My laptop–and my novels-in-progress–are currently on their way to the HP Repair facility in Texas. The general estimate of how long I’ll be without them is about two weeks. While I’d rather not start a new novel before either of those are finished, the muses in my head have no problem forging ahead. I think the presence of those incomplete pieces prevented my imagination from taking the bit between its teeth and running.
I wrote Safe House several years ago. It ended up around 120,000 words. I knew it needed a heck of a lot of work, even when I finished it. The time between then and now has also allowed me to realize that the two stories within the novel should really amount to two novels.
So I have spent the past four years struggling with these novels. I’ve made a dozen or so false starts on both; I write the first few chapters before getting stuck. The main plot appears pretty easy to get onto paper, but complicating things enough for the novel to last 75,000 words is the problem.
I haven’t given up on it because of the characters. I love them. I love exploring their imperfections, putting them in difficult situations, and watching them struggle through adversity. I know them so well that they might as well be sitting in the room with me.
The muses in my head latched onto Safe House, specifically what would be the first of the two novels.
They started with gentle prodding: why not set it in Plymouth? I work close to the waterfront, so I know the area pretty well. Plus the charm of Main Street, Burial Hill, and the tourist shops at the shoreline will provide the an engaging setting for the reader. I even spent an hour on Saturday morning taking pictures of everything that sparked my imagination.

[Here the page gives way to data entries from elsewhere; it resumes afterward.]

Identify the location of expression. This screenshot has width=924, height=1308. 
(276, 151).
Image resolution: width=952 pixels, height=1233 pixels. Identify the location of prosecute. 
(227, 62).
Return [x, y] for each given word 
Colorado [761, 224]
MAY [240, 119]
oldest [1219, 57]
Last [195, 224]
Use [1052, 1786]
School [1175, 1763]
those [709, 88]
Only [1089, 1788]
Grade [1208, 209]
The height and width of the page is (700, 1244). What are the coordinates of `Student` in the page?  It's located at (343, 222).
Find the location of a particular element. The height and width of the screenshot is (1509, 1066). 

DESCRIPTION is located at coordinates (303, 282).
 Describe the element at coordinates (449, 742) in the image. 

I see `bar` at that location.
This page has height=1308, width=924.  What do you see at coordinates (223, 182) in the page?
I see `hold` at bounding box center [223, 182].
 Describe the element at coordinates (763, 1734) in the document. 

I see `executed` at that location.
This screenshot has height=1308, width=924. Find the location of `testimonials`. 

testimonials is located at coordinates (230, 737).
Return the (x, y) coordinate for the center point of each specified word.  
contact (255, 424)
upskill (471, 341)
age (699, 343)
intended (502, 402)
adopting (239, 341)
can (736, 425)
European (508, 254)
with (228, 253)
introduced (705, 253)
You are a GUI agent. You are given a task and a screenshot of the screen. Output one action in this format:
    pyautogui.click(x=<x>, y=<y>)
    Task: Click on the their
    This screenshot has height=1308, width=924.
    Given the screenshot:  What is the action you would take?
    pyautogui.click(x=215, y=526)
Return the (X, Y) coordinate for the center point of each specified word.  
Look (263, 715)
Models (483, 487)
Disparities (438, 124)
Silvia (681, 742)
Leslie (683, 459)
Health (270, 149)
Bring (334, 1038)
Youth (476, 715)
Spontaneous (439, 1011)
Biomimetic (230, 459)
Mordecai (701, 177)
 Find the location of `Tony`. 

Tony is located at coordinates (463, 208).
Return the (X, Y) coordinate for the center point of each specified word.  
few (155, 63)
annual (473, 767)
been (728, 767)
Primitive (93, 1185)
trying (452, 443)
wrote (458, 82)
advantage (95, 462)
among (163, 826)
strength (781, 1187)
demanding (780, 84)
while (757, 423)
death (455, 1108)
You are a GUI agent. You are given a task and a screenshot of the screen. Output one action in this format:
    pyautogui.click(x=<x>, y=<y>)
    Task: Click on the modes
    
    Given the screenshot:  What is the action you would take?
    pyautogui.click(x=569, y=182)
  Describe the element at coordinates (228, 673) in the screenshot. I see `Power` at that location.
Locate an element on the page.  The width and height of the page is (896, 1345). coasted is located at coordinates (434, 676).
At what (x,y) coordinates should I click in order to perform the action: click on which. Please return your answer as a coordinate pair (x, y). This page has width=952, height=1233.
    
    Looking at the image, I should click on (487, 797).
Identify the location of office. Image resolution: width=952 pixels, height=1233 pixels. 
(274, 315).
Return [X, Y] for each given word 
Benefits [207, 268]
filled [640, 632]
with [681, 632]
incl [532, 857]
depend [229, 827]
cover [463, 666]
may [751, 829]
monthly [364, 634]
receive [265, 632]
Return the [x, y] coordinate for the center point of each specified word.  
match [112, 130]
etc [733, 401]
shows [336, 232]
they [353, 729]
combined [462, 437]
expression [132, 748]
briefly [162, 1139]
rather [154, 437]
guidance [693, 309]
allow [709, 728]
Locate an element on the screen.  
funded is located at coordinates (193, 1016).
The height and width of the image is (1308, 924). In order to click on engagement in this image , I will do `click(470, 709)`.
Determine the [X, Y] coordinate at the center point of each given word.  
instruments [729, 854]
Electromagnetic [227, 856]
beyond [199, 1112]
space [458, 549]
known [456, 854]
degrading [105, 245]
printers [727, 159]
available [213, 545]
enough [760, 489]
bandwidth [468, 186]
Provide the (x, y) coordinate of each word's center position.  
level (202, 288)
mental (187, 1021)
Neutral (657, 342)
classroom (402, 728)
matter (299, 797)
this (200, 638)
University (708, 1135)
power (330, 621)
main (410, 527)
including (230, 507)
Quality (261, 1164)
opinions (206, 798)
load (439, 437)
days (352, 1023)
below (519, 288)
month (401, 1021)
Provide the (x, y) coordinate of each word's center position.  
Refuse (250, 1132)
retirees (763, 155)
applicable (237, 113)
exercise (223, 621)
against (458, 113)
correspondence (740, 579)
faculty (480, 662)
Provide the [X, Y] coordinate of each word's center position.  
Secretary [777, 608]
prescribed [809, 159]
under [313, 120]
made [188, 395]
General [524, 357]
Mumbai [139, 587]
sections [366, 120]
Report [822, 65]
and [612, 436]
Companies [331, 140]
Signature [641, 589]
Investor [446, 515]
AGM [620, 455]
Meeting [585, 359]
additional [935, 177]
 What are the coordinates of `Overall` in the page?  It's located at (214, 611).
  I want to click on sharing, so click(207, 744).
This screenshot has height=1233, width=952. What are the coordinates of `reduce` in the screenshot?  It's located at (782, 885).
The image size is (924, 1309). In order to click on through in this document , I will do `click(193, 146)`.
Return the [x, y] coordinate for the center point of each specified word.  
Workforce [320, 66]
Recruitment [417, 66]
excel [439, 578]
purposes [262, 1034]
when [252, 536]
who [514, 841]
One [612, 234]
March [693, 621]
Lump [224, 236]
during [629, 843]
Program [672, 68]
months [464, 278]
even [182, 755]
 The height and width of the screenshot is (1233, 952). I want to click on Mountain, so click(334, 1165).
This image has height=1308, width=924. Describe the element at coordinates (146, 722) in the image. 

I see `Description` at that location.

Then the muses became a bit more aggressive. I should start the novel in the middle of the action, with a car chase. The main character is already on the run, and she’s got the bad guys nipping at her bumper. I’ve never imagined the story starting this late. I’ll go with it, though. The best Chapter 1’s start with action that draws the reader into the story.
After getting me so agreeable, the muses sprung the biggest change on me. They wanted to make a strong, mysterious professional assassin voluntarily collaborate with my main character.
I almost shut the muses down and chocked the novel up to being put off forever. He wasn’t that kind of person, and I wasn’t sure I wanted him to even lean that way. He had his own code that wouldn’t let him do that. He’s a lone wolf through and through.
I went to bed thinking that the outlining and the planning I’d been doing had all been for nothing. I didn’t want to change that character so much. He wouldn’t resemble the man I’ve come to know over the past few years.
Funny how sleep resets the mind. It’s been four years since I finished that first draft of Safe House, and I’ve not done much with it since then. I need to get it written. I’ve spent too much time with it rattling around in my head. Maybe this is the push I need, and maybe I’ll actually like this new character. Who knows, maybe readers will too.
Have you struggled with whether or not to change a favorite part of your novel or story? Did you make the change? Or did you leave it as is?